> [DOCUMENT SEGMENT]
*** Block opens ***

Following a layoff of 14 months that included having a bout postponed because of a positive drug test, boxer Lamont Peterson is set to fight again.
The International Boxing Federation junior welterweight champion and his team announced Monday afternoon that he will defend his title against Kendall Holt on Feb. 22 at the D.C. Armory.
Peterson (30-1-1, 15 knockouts) has not fought since scoring a victory via split decision over heavily-favored Amir Khan on Dec. 10, 2011, at the Walter E. Washington Convention Center. In claiming the IBF and World Boxing Association belts in a seminal yet somewhat controversial triumph, the District native appeared positioned for a promising and financially lucrative future in the sport entering his scheduled rematch against Khan.
But less than two weeks before the May 19 multimillion dollar bout in Las Vegas, Peterson failed a urine test the Las Vegas-based Voluntary Anti-Doping Association administered as part of the agreement between the camps to allow for random Olympic-style drug testing.
“I feel like I’ve got some things to prove,” said Peterson, who also revealed during the news conference at his Bald Eagle boxing facility in Southwest Washington that he has signed a deal with Oscar De La Hoya’s Golden Boy Promotions that will take effect after his match with Holt. “I know I can fight. I know Kendall’s going to come and fight. This is pretty much probably his last chance. With me I’m looking forward to moving to bigger fights.”
In acknowledging the positive test May 9, Peterson’s team maintained the testosterone was organic and intended for medicinal purposes only and not as a performance enhancer. The fighter’s team filed paperwork to that effect to the Nevada Athletic Commission, which denied Peterson a license to fight in the state and forced cancellation of the rematch.
The WBA stripped Peterson, 28, of the title and reinstated Khan as the champion. Khan, who’s also a member of Golden Boy’s stable of top-level 140-pounders, went on to lose to Danny Garcia in a fourth-round knockout July 14 in a unification bout that came together only because the Peterson-Khan rematch was scrapped.

*** Block closes ***

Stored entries
*** Block opens ***

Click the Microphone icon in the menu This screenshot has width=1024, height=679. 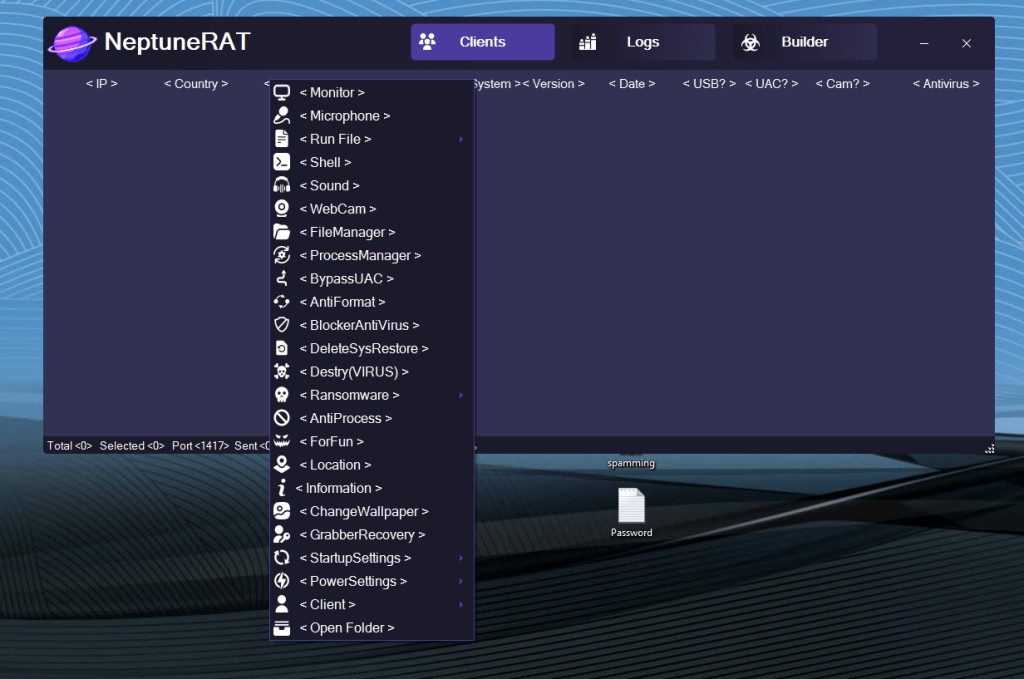click(x=284, y=115)
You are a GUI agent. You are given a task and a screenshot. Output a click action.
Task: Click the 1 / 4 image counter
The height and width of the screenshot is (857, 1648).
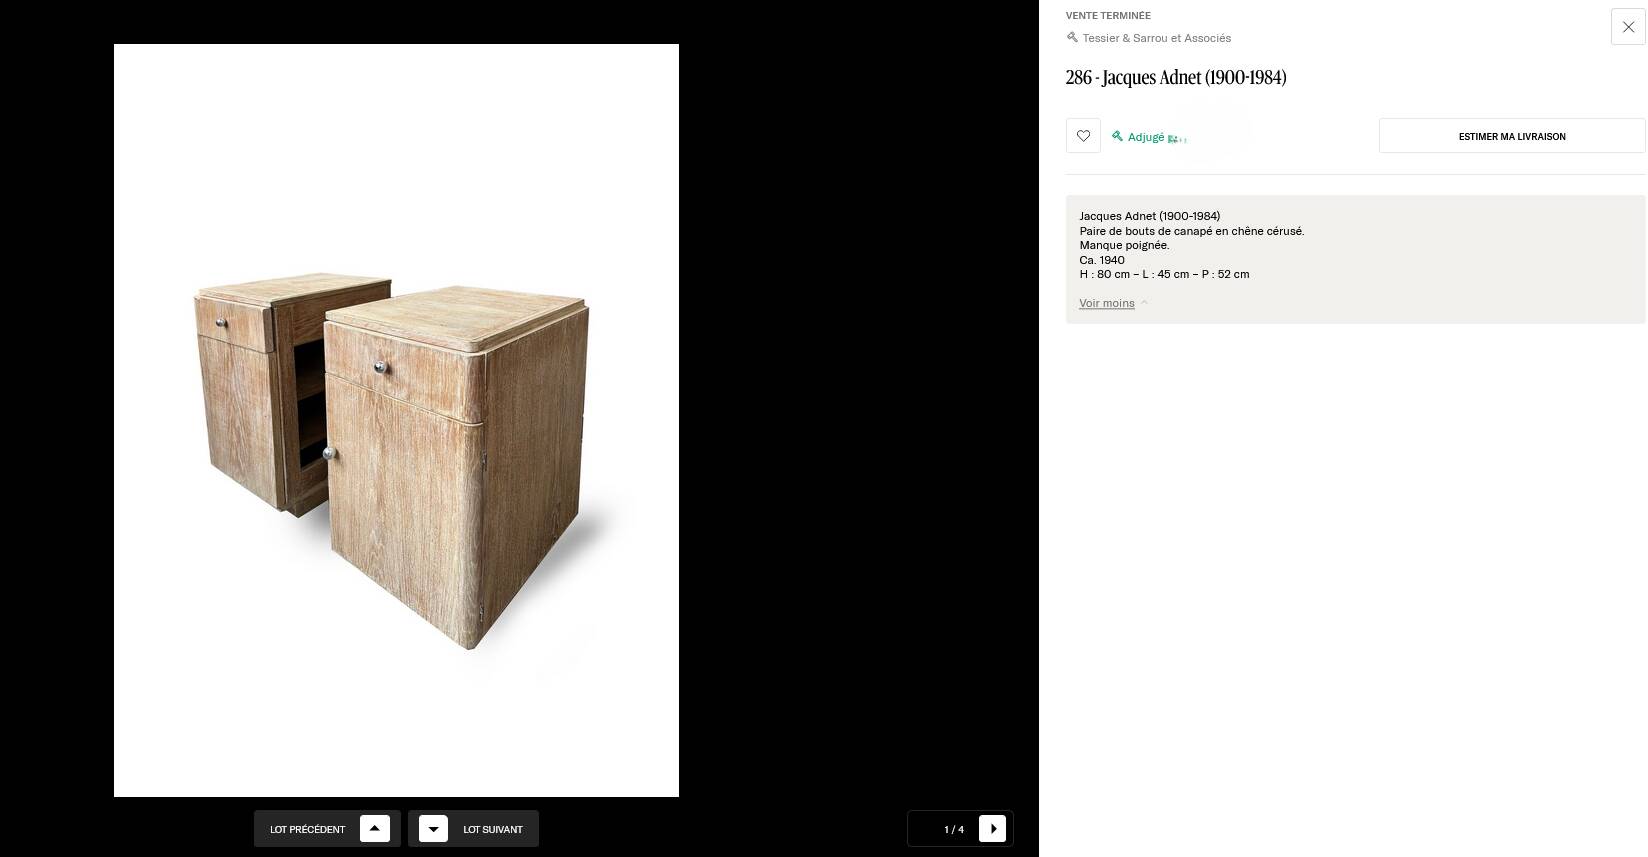click(954, 829)
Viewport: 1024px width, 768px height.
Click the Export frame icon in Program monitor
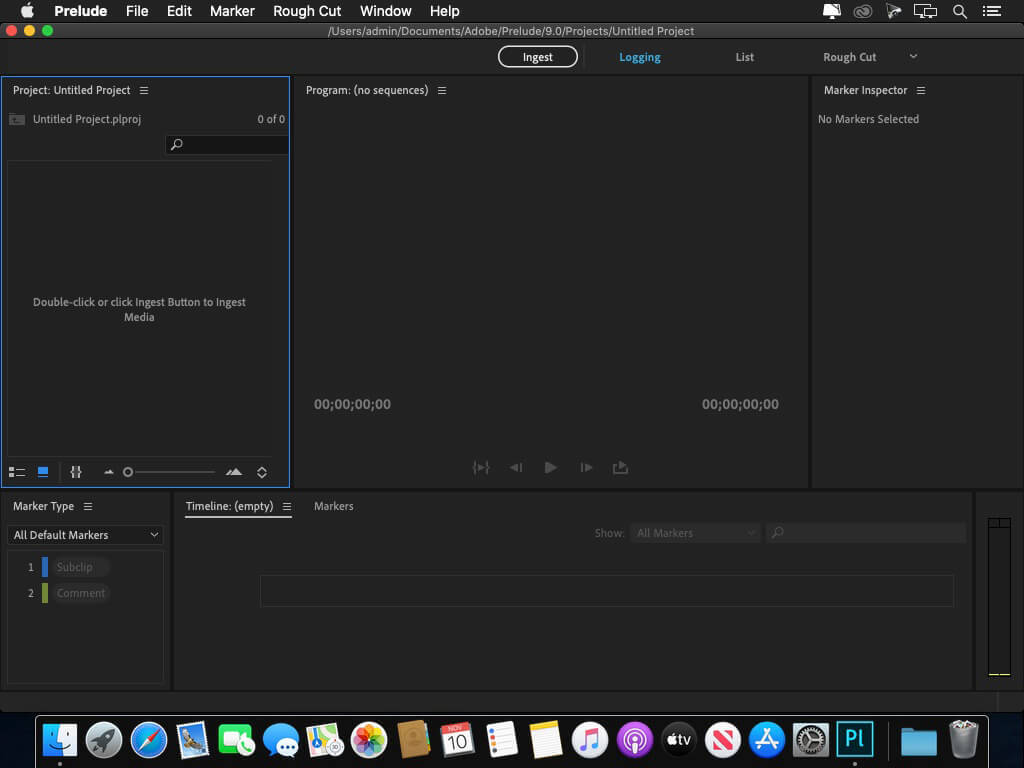pos(620,467)
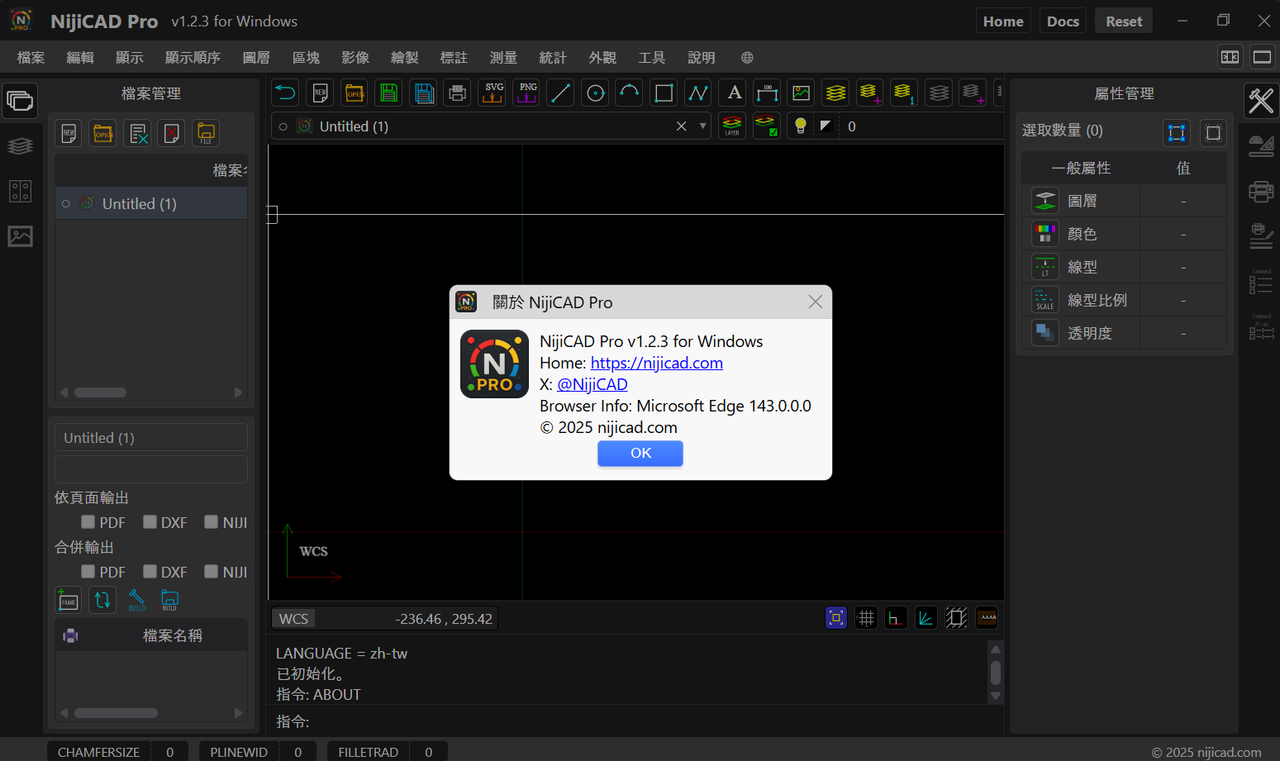The height and width of the screenshot is (761, 1280).
Task: Open the Layer manager from the toolbar
Action: pos(835,92)
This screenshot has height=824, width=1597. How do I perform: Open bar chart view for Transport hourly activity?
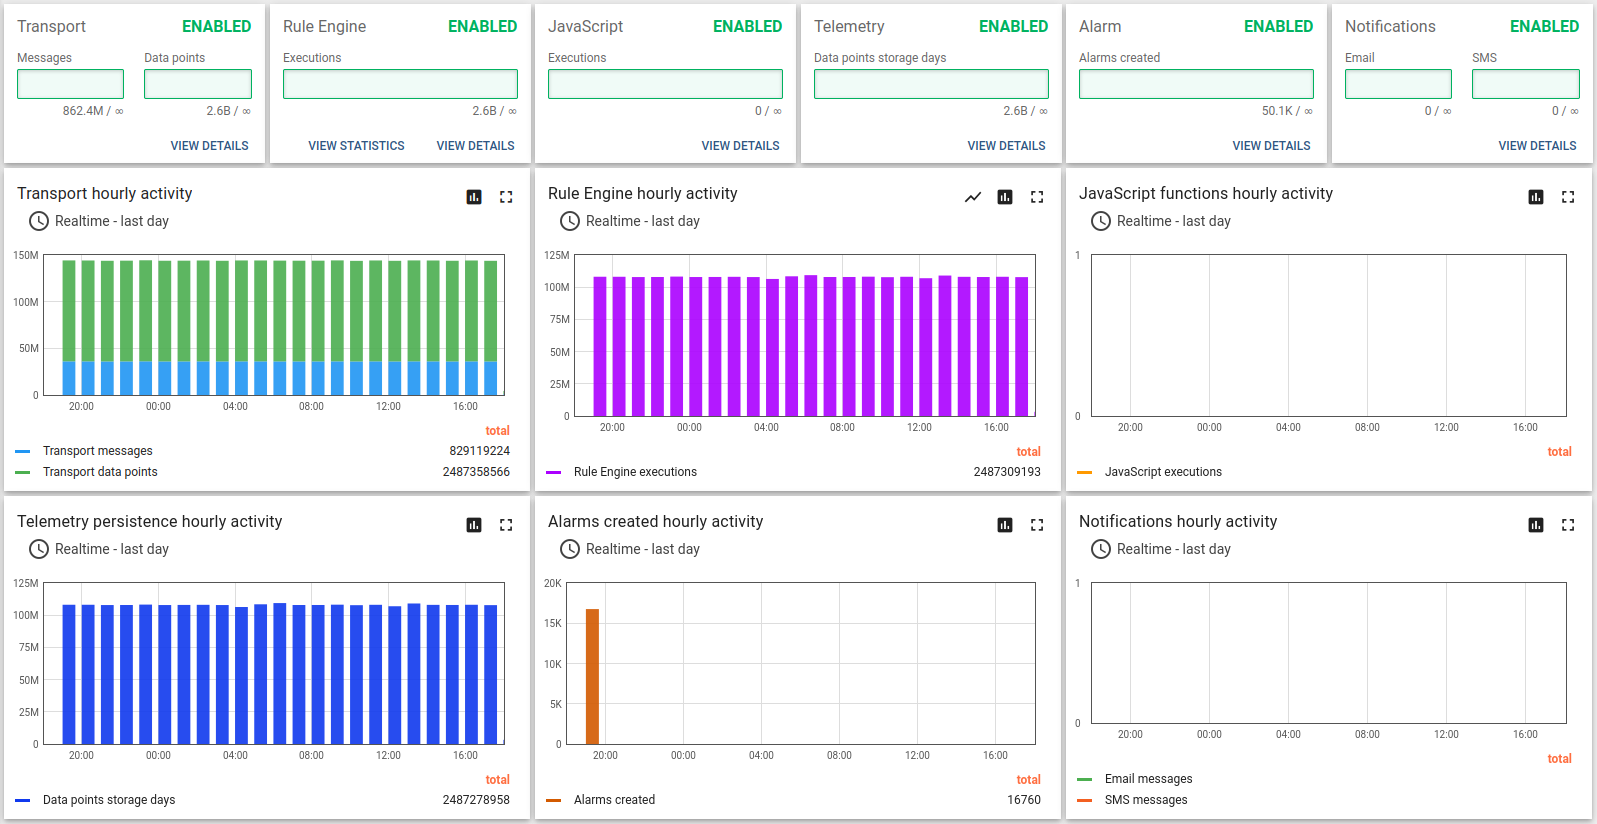point(474,197)
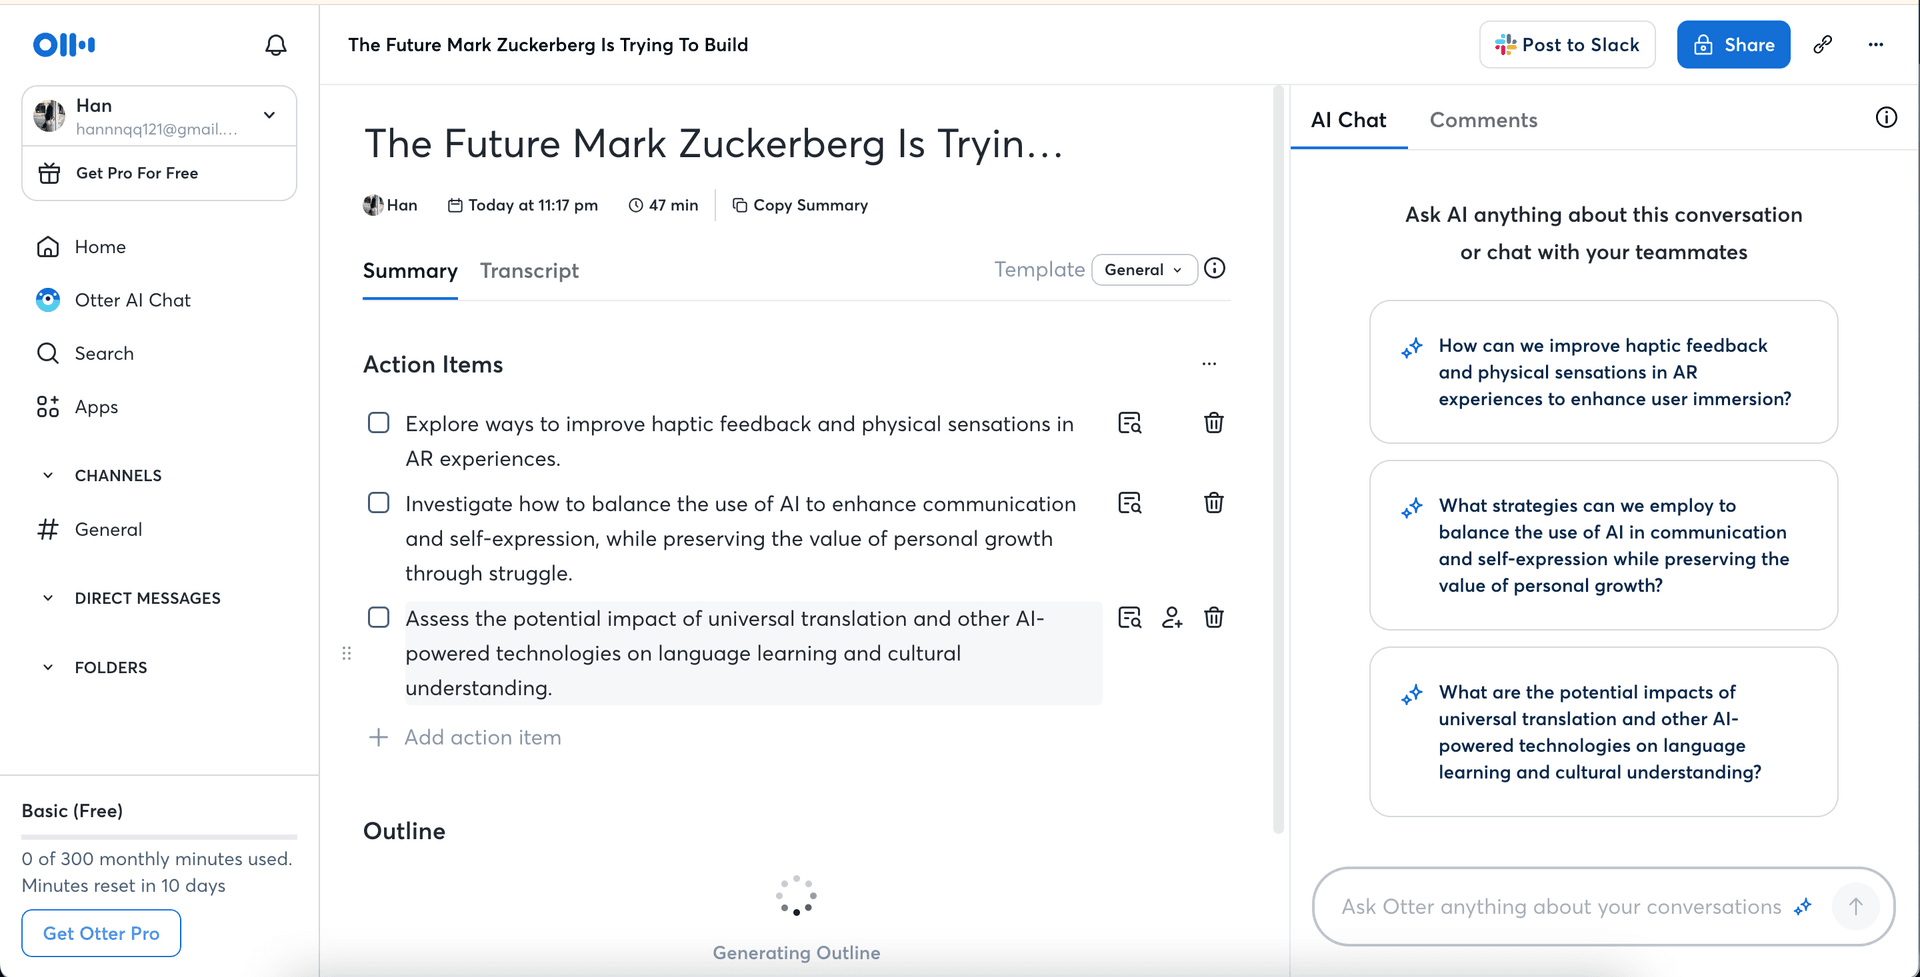Open the Action Items more options menu
This screenshot has height=977, width=1920.
(x=1209, y=364)
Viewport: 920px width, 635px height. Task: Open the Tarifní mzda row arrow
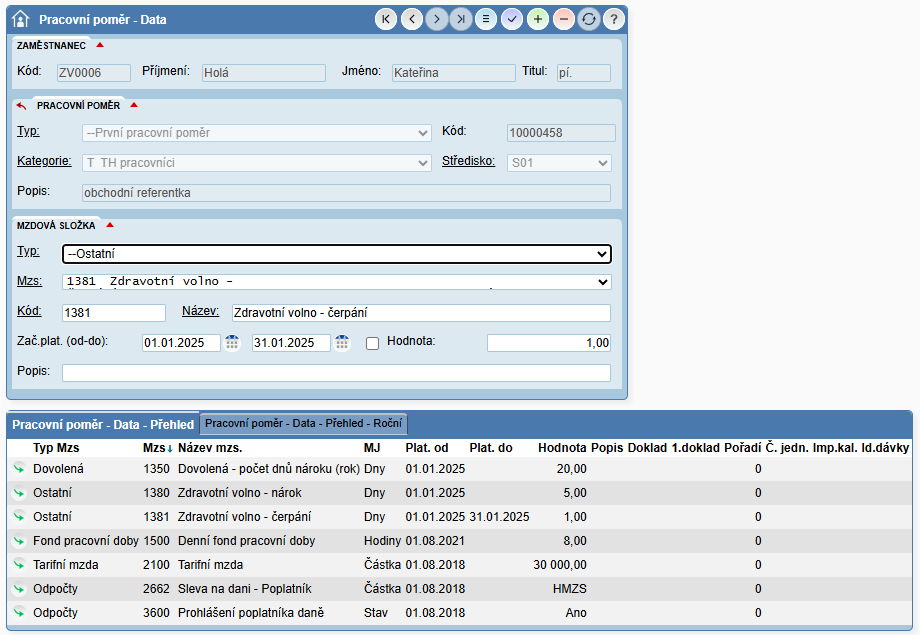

*** Block closes ***

> [WORK ORDER A] List every calendar date given in the article on Lamont Peterson.
> [WORK ORDER B] Extend the article on Lamont Peterson with the next few paragraphs.
These entries were taken from a separate source and are unrelated to the article on Lamont Peterson.

> [WRITTEN ANSWER A]
Feb. 22
Dec. 10, 2011
May 19
May 9
July 14

> [WRITTEN ANSWER B]
The IBF subsequently ruled in August that Peterson would be permitted to keep his title. The sanctioning body issued a statement indicating it had based its the decision on findings of an independent physician retained by the IBF who reviewed Peterson’s medical records.
While Peterson steps back in the ring after more than a year, Holt (28-5, 16 KOs) also will be coming off an extended layoff. The native of Paterson, N.J., has not fought since a second-round technical knockout of Tim Coleman March 16 in Cabazon, Calif. The former World Boxing Organization junior welterweight champion had surgery to repair tears in his labrum and rotator cuff in his right shoulder nearly five months ago and began training again in October.
The Peterson-Holt match will be televised live on ESPN2 as part of the network’s “Friday Night Fights” series.
“Of course we never like to lay off this long,” said Barry Hunter, who has trained Peterson for his entire boxing career. “This is the longest we’ve ever, in amateurs, have laid off, but nevertheless it’s all for a reason. I feel good about it. I definitely feel good about Lamont. His mind’s in a good place, and physically he’s in a good place.”